The American Society of Heating, Refrigerating and Air-Conditioning Engineers (ASHRAE) created the calculations for determining the minimum ventilation rate needed in a home. Currently, there are two standards to follow: ASHRAE 62.2-2009 or ASHRAE 62.2-2012. These calculations are not only different, but the 2012 version provides optional ‘’ventilation credits’’ for having certain items in a room, such as an operable window. While this is great for flexibility, it can become a mathematical nightmare in practice.

After the strategy is chosen and the correct ventilation CFM is determined, most of the paperwork is completed. Unfortunately, our job is not done. We now begin the design phase. We must install a one-of-a-kind ventilation system to deliver the needed rate consistently and reliably while keeping in mind access to filters, ventilation inlet locations and construction. With the large number of products and controls available, it can be difficult to decide which one is best for a project.

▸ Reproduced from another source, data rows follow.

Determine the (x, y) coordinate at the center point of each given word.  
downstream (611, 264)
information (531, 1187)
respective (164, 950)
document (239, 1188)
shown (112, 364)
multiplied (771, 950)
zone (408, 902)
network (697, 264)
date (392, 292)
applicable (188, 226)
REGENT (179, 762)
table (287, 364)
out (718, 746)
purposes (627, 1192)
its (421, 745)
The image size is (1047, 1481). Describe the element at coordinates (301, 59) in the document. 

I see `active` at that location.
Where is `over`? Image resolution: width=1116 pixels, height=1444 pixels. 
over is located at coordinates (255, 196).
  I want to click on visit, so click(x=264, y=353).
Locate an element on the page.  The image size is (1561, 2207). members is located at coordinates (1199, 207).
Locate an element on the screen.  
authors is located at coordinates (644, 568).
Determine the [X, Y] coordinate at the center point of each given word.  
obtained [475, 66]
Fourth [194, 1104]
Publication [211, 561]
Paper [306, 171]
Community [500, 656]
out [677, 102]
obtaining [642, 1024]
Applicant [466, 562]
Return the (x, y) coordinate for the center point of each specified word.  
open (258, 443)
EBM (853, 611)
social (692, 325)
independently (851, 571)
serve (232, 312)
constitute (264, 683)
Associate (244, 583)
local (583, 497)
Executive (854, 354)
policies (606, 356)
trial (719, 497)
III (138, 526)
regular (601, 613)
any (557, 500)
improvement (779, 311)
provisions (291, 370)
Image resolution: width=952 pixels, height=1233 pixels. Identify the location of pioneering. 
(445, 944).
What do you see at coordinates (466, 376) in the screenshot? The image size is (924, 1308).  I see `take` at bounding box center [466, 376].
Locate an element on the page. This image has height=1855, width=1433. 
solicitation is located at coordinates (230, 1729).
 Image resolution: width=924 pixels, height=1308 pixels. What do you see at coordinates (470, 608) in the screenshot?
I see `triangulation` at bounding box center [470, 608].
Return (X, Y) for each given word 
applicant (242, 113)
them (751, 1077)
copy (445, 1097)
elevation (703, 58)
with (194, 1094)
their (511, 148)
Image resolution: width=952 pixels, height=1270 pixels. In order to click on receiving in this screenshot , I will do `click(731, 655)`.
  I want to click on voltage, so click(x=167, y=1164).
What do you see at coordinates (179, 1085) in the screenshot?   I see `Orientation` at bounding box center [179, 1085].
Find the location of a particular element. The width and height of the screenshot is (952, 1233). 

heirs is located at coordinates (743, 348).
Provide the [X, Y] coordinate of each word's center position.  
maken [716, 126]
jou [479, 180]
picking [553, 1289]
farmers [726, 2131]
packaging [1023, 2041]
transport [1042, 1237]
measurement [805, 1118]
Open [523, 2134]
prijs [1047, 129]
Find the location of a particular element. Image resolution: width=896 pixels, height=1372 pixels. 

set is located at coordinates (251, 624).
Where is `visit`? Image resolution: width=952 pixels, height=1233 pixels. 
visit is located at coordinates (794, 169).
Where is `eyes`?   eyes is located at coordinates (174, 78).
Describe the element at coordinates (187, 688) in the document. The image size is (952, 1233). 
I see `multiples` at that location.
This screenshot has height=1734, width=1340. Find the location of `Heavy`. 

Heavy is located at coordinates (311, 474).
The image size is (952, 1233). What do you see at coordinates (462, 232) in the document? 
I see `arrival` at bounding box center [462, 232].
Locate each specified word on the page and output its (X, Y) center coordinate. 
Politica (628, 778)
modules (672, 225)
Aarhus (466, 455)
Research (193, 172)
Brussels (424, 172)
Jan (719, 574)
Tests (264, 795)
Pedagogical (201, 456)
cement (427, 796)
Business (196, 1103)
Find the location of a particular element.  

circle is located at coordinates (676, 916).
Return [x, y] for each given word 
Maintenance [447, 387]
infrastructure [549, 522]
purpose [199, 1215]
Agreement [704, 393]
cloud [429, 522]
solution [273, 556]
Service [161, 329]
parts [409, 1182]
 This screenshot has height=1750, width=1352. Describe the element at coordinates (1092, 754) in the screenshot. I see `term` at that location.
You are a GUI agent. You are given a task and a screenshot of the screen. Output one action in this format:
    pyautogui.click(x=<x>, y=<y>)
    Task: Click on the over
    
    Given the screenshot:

Tools from Residential Energy Dynamics and Heyoka Solutions can help strengthen the “V” in HVAC. They have been designed from the ground up to be essential for any tradesman who requires a ventilation strategy that meets either ASHRAE standard with a few simple clicks. They provide the needed CFM and can assist in selecting equipment and compatible controls to meet your ventilation requirements. Finally, with additional features such as duct sizing and report generation compliant with all efficiency programs, they can quickly become an instrument to use daily.